Day5「少女には戻れない」/チェス

「あの子はチェスとかしないの?」

「うーん、聞いたことない。でも何か苦手そうじゃない?」

「駆け引きは出来ないタイプか」

 寧々は微笑みながら黒の僧侶ビショップを動かした。桜貝のように繊細に色付いた指先が私を追い詰めていく。私がチェスを教えたばかりの頃は、寧々は私に全く勝てなかったのに。いつのまにか強くなった彼女に不意に心臓を掴まれる。

 寧々には最近好きな人が出来た。刃のような鋭さと、痛みさえ感じる優しさが同居する不思議な少女。少年のようでもあり、それでも紛れもなく少女で、大人びているけれど子供で、悪魔のようでもあり、天使のようでもある。まだ定まっていないからこその美しさと、確かな芯を覗かせる柊由真という少女に惹かれる気持ちはわかる。けれど寧々は私の気持ちには気がついていない。

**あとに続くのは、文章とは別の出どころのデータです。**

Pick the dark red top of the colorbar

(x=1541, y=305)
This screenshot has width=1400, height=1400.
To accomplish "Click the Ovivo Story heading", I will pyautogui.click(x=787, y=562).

 参ったな、と私は呟いた。チェスも手詰まりが近いし、この感情もどうにもならない。少女のように好きの気持ちが疼く心臓を持て余してしまっている。駆け引きばかりの恋愛を重ねた私がこんな感情を抱くようになるとは思わなかった。

「チェックメイトだよ、ハル姉」

「強くなったな、寧々」

「ハル姉に鍛えられたからね」

 寧々の頭の回転の速さは、これから柊由真を補うものとして機能していくのだろう。そんなことばかり考えてしまう。戦略だとか、計画だとか、今はそんなことを忘れようと思っていたのに。

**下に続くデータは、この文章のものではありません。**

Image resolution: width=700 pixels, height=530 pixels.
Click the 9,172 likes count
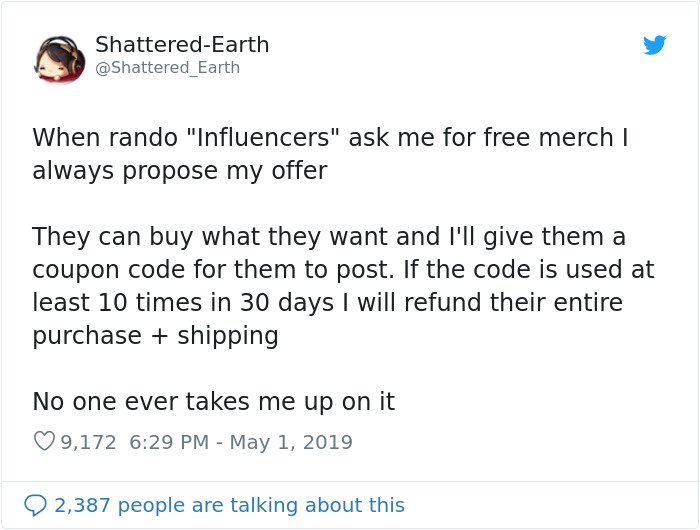point(88,442)
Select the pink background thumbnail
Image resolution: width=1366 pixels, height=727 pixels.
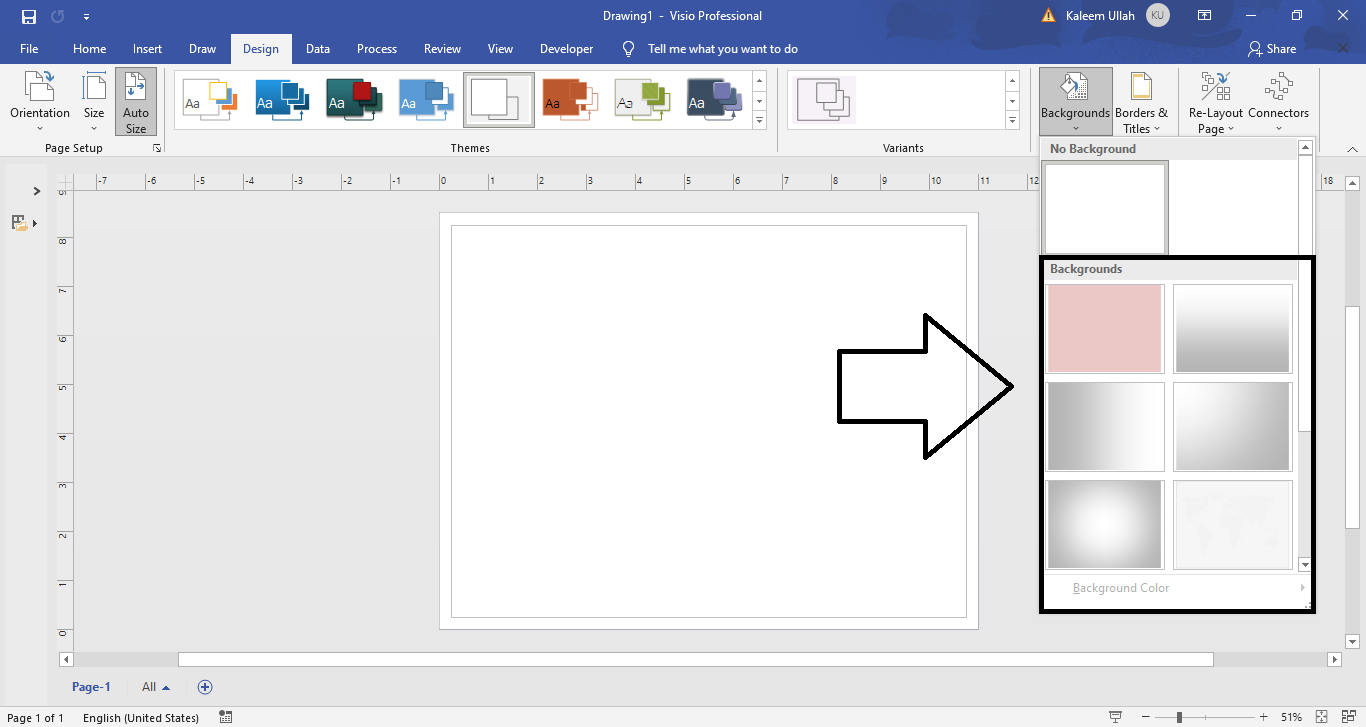1105,328
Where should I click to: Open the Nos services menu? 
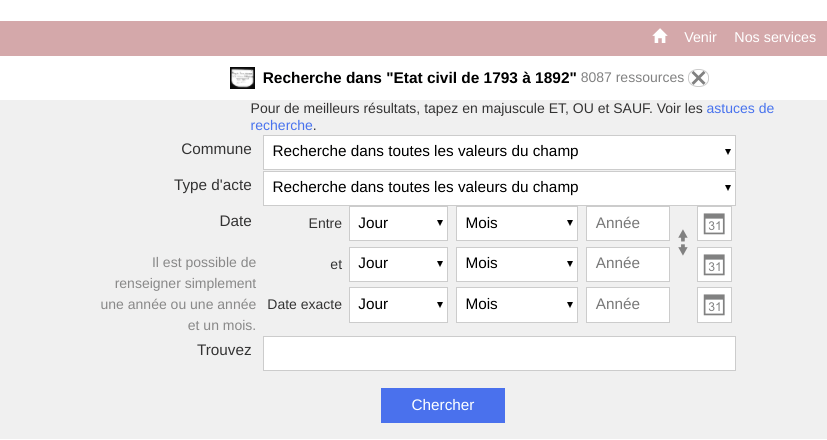(775, 37)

 駆け引きが得意なつもりだった。それで第四区画を陰で動かせるようになったと自負していた。それなのにこの為体は何だ。世の中には戦略ではどうにもならないことがあるというのか。この欺瞞に満ちた、作られた世界スキュラの中でさえも?

「もう一回やろうよ、ハル姉」

「いいよ」

 寧々は私を追い抜いて生きていくのだろう。柊由真と結ばれるかどうかはわからないけれど、私が置いて行かれるのは間違いない。それが成長ということなのだろうし、本当は喜ばしいことなのだ。

 もう真っ直ぐな恋は出来そうもない。それならせめて、最後まで私は寧々のことを見守っていよう。